Rommel, Ulm'un 33 km kuzeyindeki Heidenheim
kentinde doğdu. On dört yaşındayken bir arkadaşıyla birlikte tam ölçekte bir
planör yapmayı başardılar. Genç Erwin'in mühendis olma düşüncesine karşın 1910
yılında babasının ısrarıyla 124'üncü Württemberg Piyade Alayına subay adayı
olarak katıldı ve kısa süre sonra da Danzig'teki Subay Hazırlama Okuluna gönderildi.
Kasım 1911'de okuldan mezun olarak Ocak 1912'de Teğmenliğe atandı.
Fransa 1940
1940'ta Fransa'nın
işgalin başlamasından sadece üç ay önce 7. Panzer Tümeni'nin komutanlığına
atanmıştı. Bu tümen daha sonra "Hayalet Tümen" (Gespenster-Division)
olarak bilinecektir.

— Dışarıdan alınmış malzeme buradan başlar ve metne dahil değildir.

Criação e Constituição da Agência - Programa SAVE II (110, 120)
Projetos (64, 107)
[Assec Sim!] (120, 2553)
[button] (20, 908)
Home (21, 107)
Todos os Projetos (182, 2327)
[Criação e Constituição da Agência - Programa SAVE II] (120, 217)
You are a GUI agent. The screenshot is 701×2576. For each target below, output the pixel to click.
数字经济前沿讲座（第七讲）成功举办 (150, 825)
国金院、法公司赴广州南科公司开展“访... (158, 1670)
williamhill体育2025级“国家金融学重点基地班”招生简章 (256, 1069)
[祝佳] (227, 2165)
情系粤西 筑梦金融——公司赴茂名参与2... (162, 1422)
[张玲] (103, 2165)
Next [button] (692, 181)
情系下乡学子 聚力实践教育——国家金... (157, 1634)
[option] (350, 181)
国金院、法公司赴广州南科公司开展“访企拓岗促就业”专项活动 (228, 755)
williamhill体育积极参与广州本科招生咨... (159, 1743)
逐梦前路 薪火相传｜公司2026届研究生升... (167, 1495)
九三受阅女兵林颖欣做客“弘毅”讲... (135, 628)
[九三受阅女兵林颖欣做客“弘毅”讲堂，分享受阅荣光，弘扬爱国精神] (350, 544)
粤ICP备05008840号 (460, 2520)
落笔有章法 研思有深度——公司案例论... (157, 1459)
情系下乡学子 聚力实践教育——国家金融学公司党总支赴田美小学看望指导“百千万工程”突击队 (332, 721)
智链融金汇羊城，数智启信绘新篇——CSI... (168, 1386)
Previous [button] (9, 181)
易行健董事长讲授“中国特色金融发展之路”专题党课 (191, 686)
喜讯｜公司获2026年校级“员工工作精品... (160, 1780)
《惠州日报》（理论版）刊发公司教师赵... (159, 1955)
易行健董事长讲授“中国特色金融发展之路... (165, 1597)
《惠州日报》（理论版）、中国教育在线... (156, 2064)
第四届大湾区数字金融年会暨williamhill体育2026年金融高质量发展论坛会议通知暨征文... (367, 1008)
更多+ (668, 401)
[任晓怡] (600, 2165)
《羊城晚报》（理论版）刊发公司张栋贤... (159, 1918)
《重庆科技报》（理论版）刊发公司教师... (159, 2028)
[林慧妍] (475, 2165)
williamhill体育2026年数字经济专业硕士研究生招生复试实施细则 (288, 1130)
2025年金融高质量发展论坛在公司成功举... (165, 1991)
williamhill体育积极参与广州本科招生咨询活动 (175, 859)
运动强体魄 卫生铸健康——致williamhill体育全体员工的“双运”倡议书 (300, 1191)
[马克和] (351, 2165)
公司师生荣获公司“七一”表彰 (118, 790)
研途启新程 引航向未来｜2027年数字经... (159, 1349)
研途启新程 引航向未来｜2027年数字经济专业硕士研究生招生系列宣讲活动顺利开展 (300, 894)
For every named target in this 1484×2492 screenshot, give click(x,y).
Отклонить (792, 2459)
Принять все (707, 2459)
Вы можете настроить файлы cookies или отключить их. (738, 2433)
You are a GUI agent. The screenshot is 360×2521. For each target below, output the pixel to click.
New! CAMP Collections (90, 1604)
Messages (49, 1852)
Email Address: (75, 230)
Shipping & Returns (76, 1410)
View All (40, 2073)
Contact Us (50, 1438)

O kadar süratli ve şaşırtıcı hareket ediyordu ki Alman
yüksek komutası bile zaman zaman tümenin konumunu haritalar üzerinde
işaretleyemiyor, tümenle iletişim kuramıyordu.
Bu, Rommel'in ilk
zırhlı birliği deneyimiydi fakat bu görevde ne kadar yetenekli olduğunu
gösterdi ve Arras'ta, İngiliz Yurtdışı Sefer Kuvveti'nin karşı saldırısını
başarılı bir şekilde püskürttü. Meuse Nehri'ni geçen ilk birlik Rommel'in
birliğiydi. 7. Panzer Tümeni Manş Denizi'ne ilk ulaşan Alman birliklerinden
biriydi (10 Haziran'da) ve hayati öneme haiz Cherbourg limanını ele geçirdi (19
Haziran). Ödül olarak Rommel terfi ettirildi ve 5. Hafif Tümen (daha sonra 21.
Panzer Tümenine dönüştürüldü) ve 15. Panzer Tümeni'nin komutanlığına atandı ki
bu tümen 1941 başlarında yenik ve demoralize İtalyanlar'a yardım etmek için
Libya'ya konuşlandırıldı ve Alman Afrika Kolordusu (Deutsches Afrika Korps)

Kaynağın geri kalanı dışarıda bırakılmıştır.